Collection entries
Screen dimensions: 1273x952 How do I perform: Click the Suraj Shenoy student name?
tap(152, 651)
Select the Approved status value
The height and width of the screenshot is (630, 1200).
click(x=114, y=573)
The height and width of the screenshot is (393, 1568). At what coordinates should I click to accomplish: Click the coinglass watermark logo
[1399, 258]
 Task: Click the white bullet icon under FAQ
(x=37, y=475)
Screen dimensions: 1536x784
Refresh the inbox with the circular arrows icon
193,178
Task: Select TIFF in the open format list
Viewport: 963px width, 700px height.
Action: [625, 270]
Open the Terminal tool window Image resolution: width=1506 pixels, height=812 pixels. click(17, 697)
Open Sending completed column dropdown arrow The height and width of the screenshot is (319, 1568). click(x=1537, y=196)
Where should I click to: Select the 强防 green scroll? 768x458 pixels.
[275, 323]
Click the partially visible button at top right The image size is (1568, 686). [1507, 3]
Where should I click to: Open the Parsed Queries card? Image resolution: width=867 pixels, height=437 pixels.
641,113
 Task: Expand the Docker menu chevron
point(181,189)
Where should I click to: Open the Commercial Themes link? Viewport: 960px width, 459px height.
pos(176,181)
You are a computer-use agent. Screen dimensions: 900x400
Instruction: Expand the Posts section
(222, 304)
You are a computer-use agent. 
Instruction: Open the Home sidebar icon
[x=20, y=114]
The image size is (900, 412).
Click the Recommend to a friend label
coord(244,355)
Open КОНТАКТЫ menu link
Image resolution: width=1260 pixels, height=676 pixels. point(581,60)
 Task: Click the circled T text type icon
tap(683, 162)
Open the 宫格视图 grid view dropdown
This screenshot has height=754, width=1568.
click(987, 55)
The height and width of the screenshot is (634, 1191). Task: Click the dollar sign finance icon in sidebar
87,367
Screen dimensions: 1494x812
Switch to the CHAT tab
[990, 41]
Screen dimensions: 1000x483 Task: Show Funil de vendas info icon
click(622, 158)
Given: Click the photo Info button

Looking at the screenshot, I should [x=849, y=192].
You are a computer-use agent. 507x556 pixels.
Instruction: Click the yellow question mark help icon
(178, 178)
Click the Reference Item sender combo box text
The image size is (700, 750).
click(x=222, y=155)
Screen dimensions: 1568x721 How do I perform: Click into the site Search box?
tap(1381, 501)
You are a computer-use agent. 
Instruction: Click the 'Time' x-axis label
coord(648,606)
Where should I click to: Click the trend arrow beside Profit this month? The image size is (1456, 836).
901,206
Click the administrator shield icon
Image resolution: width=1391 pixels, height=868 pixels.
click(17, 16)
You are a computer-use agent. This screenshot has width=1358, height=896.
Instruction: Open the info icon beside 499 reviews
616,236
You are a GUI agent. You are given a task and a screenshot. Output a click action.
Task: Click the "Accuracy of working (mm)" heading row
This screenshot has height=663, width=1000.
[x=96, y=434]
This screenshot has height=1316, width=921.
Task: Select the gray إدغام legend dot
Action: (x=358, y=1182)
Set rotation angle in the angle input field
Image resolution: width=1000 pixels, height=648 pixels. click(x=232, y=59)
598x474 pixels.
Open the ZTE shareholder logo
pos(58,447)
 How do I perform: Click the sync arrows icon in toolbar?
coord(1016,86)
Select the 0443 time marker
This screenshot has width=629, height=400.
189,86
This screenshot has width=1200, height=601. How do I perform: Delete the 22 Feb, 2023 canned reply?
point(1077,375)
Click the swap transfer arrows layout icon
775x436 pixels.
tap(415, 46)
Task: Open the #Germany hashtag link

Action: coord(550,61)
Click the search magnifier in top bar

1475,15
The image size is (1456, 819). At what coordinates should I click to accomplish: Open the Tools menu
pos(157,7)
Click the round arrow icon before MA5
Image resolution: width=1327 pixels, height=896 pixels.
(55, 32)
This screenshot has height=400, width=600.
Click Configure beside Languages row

# TO DO
Lay out every line of the rows above as a Markdown table with two columns, Num and Line, numbering each line in order and omitting blank lines.

# EXERCISE ANSWER
| Num | Line |
|---|---|
| 1 | Screen dimensions: 1273x952 How do I perform: Click the Suraj Shenoy student name? |
| 2 | tap(152, 651) |
| 3 | Select the Approved status value |
| 4 | The height and width of the screenshot is (630, 1200). |
| 5 | click(x=114, y=573) |
| 6 | The height and width of the screenshot is (393, 1568). At what coordinates should I click to accomplish: Click the coinglass watermark logo |
| 7 | [1399, 258] |
| 8 |  Task: Click the white bullet icon under FAQ |
| 9 | (x=37, y=475) |
| 10 | Screen dimensions: 1536x784 |
| 11 | Refresh the inbox with the circular arrows icon |
| 12 | 193,178 |
| 13 | Task: Select TIFF in the open format list |
| 14 | Viewport: 963px width, 700px height. |
| 15 | Action: [625, 270] |
| 16 | Open the Terminal tool window Image resolution: width=1506 pixels, height=812 pixels. click(17, 697) |
| 17 | Open Sending completed column dropdown arrow The height and width of the screenshot is (319, 1568). click(x=1537, y=196) |
| 18 | Where should I click to: Select the 强防 green scroll? 768x458 pixels. |
| 19 | [275, 323] |
| 20 | Click the partially visible button at top right The image size is (1568, 686). [1507, 3] |
| 21 | Where should I click to: Open the Parsed Queries card? Image resolution: width=867 pixels, height=437 pixels. |
| 22 | 641,113 |
| 23 |  Task: Expand the Docker menu chevron |
| 24 | point(181,189) |
| 25 | Where should I click to: Open the Commercial Themes link? Viewport: 960px width, 459px height. |
| 26 | pos(176,181) |
| 27 | You are a computer-use agent. Screen dimensions: 900x400 |
| 28 | Instruction: Expand the Posts section |
| 29 | (222, 304) |
| 30 | You are a computer-use agent.  |
| 31 | Instruction: Open the Home sidebar icon |
| 32 | [x=20, y=114] |
| 33 | The image size is (900, 412). |
| 34 | Click the Recommend to a friend label |
| 35 | coord(244,355) |
| 36 | Open КОНТАКТЫ menu link |
| 37 | Image resolution: width=1260 pixels, height=676 pixels. point(581,60) |
| 38 |  Task: Click the circled T text type icon |
| 39 | tap(683, 162) |
| 40 | Open the 宫格视图 grid view dropdown |
| 41 | This screenshot has height=754, width=1568. |
| 42 | click(987, 55) |
| 43 | The height and width of the screenshot is (634, 1191). Task: Click the dollar sign finance icon in sidebar |
| 44 | 87,367 |
| 45 | Screen dimensions: 1494x812 |
| 46 | Switch to the CHAT tab |
| 47 | [990, 41] |
| 48 | Screen dimensions: 1000x483 Task: Show Funil de vendas info icon |
| 49 | click(622, 158) |
| 50 | Given: Click the photo Info button |
| 51 | Looking at the screenshot, I should [x=849, y=192]. |
| 52 | You are a computer-use agent. 507x556 pixels. |
| 53 | Instruction: Click the yellow question mark help icon |
| 54 | (178, 178) |
| 55 | Click the Reference Item sender combo box text |
| 56 | The image size is (700, 750). |
| 57 | click(x=222, y=155) |
| 58 | Screen dimensions: 1568x721 How do I perform: Click into the site Search box? |
| 59 | tap(1381, 501) |
| 60 | You are a computer-use agent.  |
| 61 | Instruction: Click the 'Time' x-axis label |
| 62 | coord(648,606) |
| 63 | Where should I click to: Click the trend arrow beside Profit this month? The image size is (1456, 836). |
| 64 | 901,206 |
| 65 | Click the administrator shield icon |
| 66 | Image resolution: width=1391 pixels, height=868 pixels. |
| 67 | click(17, 16) |
| 68 | You are a computer-use agent. This screenshot has width=1358, height=896. |
| 69 | Instruction: Open the info icon beside 499 reviews |
| 70 | 616,236 |
| 71 | You are a GUI agent. You are given a task and a screenshot. Output a click action. |
| 72 | Task: Click the "Accuracy of working (mm)" heading row |
| 73 | This screenshot has height=663, width=1000. |
| 74 | [x=96, y=434] |
| 75 | This screenshot has height=1316, width=921. |
| 76 | Task: Select the gray إدغام legend dot |
| 77 | Action: (x=358, y=1182) |
| 78 | Set rotation angle in the angle input field |
| 79 | Image resolution: width=1000 pixels, height=648 pixels. click(x=232, y=59) |
| 80 | 598x474 pixels. |
| 81 | Open the ZTE shareholder logo |
| 82 | pos(58,447) |
| 83 |  How do I perform: Click the sync arrows icon in toolbar? |
| 84 | coord(1016,86) |
| 85 | Select the 0443 time marker |
| 86 | This screenshot has width=629, height=400. |
| 87 | 189,86 |
| 88 | This screenshot has width=1200, height=601. How do I perform: Delete the 22 Feb, 2023 canned reply? |
| 89 | point(1077,375) |
| 90 | Click the swap transfer arrows layout icon |
| 91 | 775x436 pixels. |
| 92 | tap(415, 46) |
| 93 | Task: Open the #Germany hashtag link |
| 94 | Action: coord(550,61) |
| 95 | Click the search magnifier in top bar |
| 96 | 1475,15 |
| 97 | The image size is (1456, 819). At what coordinates should I click to accomplish: Open the Tools menu |
| 98 | pos(157,7) |
| 99 | Click the round arrow icon before MA5 |
| 100 | Image resolution: width=1327 pixels, height=896 pixels. |
| 101 | (55, 32) |
| 102 | This screenshot has height=400, width=600. |
| 103 | Click Configure beside Languages row |